1st Chief Justice of the Supreme Court of Illinois
- In office October 9, 1818 – July 4, 1822
- Preceded by: Office established
- Succeeded by: Thomas Reynolds

Secretary of the Illinois Territory
- In office December 6, 1816 – October 9, 1818
- Preceded by: Nathaniel Pope
- Succeeded by: Office abolished*

Personal details
- Born: October 6, 1784 Kentucky
- Died: July 25, 1857 (aged 72) Rutherford County, Tennessee
- Party: Democratic

= Joseph Phillips (judge) =

American judge

Joseph B. Phillips (October 6, 1784 – July 25, 1857) was an American politician and judge from Tennessee. He was a Democrat.
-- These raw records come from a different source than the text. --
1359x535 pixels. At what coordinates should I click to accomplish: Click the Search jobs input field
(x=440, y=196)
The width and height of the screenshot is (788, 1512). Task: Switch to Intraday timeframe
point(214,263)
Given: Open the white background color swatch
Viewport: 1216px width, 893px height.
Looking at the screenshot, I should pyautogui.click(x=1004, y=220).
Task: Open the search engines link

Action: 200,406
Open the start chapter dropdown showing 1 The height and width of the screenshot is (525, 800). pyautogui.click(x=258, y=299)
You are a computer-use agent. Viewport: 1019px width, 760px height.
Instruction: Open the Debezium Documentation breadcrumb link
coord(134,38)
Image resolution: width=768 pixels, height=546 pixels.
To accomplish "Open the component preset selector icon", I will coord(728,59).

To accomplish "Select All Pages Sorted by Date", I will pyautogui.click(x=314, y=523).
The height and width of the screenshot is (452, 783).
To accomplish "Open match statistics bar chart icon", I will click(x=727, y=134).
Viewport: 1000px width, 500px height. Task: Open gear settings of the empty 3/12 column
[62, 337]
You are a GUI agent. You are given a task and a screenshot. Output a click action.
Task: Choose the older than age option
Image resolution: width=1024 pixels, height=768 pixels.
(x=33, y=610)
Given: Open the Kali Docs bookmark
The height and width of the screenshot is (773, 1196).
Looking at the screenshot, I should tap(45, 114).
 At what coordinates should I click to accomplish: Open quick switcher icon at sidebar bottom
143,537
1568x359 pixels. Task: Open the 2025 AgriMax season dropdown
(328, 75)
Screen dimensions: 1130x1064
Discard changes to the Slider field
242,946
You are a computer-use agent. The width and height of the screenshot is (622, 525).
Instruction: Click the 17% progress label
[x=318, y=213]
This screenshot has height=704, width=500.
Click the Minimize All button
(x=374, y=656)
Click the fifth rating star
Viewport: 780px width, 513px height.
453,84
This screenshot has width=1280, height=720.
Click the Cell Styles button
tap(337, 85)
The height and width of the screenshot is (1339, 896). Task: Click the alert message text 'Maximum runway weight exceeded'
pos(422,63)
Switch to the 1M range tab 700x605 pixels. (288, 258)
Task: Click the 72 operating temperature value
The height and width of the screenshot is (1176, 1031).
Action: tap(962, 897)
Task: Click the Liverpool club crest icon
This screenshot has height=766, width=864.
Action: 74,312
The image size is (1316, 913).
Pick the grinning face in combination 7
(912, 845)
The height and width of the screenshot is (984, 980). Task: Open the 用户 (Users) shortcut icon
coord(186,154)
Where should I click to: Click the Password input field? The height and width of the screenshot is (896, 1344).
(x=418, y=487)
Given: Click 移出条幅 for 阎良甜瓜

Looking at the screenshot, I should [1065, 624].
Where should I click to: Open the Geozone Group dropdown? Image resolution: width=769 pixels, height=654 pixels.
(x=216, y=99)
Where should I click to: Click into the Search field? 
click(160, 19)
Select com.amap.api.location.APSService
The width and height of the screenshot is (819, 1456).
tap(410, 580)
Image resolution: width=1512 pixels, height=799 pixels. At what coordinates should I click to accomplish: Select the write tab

Phillips was born in Kentucky in the late 18th century, and his family moved to Tennessee, where he received a classical education. He was admitted to the bar in Rutherford County, Tennessee, in 1809. He served in the US Army in the War of 1812 as a captain. He led his regiment to Fort Massac in 1812, and stayed in Illinois after the war. Phillips was the second and last Secretary of Illinois Territory serving from December 6, 1816, until October 9, 1818. In 1818, upon the admission of Illinois to the union, Phillips was elected the first chief justice of the Illinois Supreme Court, inaugurated on October 9, 1818, serving until July 4, 1822, when he resigned to run for Governor of Illinois on a pro-slavery platform, and was defeated. After this defeat, he returned to his home state of Tennessee. He died in 1857 in Rutherford County, Tennessee, at the age of 73.